Alternatively, turn the argument around: Ask for the data that conclusively made the case for using programming language X, or text editor Y, or hosting platform Z.
Everything is not for everyone
Taking Test-driven development (TDD) as an example, the end result is well-tested code. TDD is not the only means to get there. The goal is to promote best practices that people perceive as having value based on their own experience rather than coersion or academic purity.
Crossing the chasm
Geoffrey A. Moore’s book Crossing the Chasm first explains the different segments of the bell curve-shaped diffusion of innovations model:
Image by Catherine Laplace based on other illustrations of the “Crossing the
Chasm” model.
- Innovators and Early Adopters: Partners-in-crime, believe in principle, help each other clarify concepts, principles, priorities.
- Early Majority: Persuaded by results, reason, positive experience.
- Late Majority: Persuaded by common practice, lack of friction.
- Laggards: Abandon them. They’re useless, dead weight.
The Innovators and Early Adopters comprise the Instigators. It’s their responsibility to cross the “chasm” identified by Moore as the gap between the Early Adopters and the Early Majority. Crossing the Chasm is what determines the success or failure of an initiative, as crossing it is necessary to achieve widespread adoption.
The Chasm
Using automated testing adoption as an example, the “chasm” may be characterized as:
- Slow and/or incorrect builds
- Ignorance of principles, techniques, and idioms
- Poor management and development culture
The chasm is best crossed via persuasion, not force (laggards notwithstanding). The Rainbow of Death model describes a progression of activities Instigators must undertake to lead the Early Majority across the chasm.
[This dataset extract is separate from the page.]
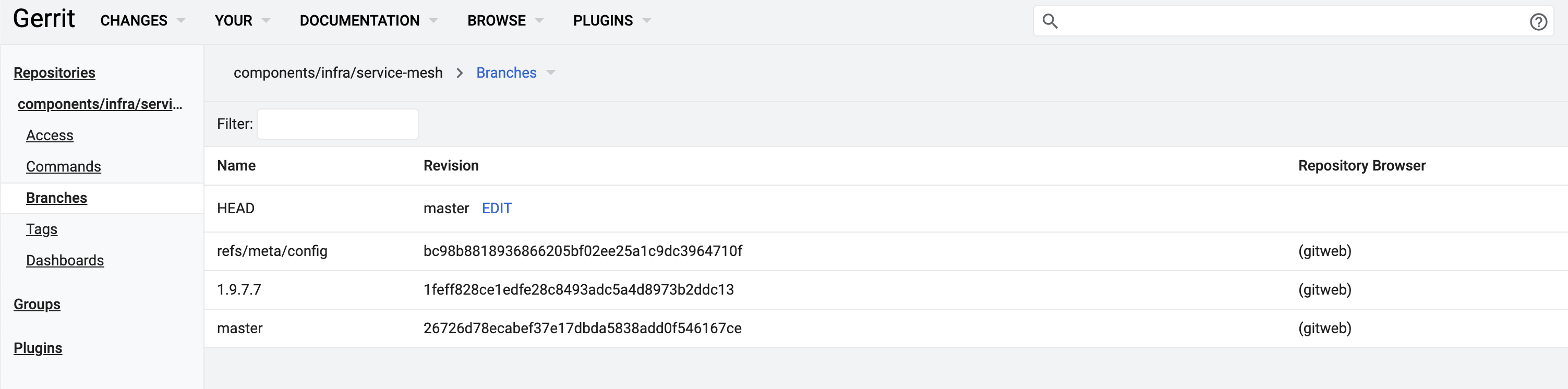Open the BROWSE menu

(x=505, y=21)
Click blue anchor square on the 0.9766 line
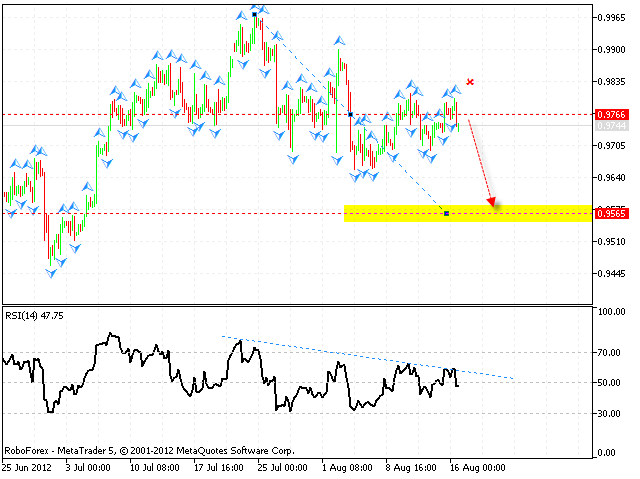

Images by Catherine Laplace based on other illustrations of the “Crossing the
Chasm” model and Albert Wong’s framework image.
Fulfilling each step is necessary to producing lasting, positive change. By moving from one step to the next (conceptually; in reality many efforts must happen in parallel), the Early Majority is transformed from Dependent upon the Instigators to Independent:
- Intervene: Instigators do the work.
- Validate: Instigators validate the efforts of the Early Majority.
- Inform: Instigators provide technical information and training to the Early Majority.
- Inspire: Instigators motivate the Early Majority and help them feel that their work is valuable.
- Mentor: Instigators build strong relationships with Early Majority members.
- Empower: Early Majority members are able to do the work, with ongoing support from Instigators.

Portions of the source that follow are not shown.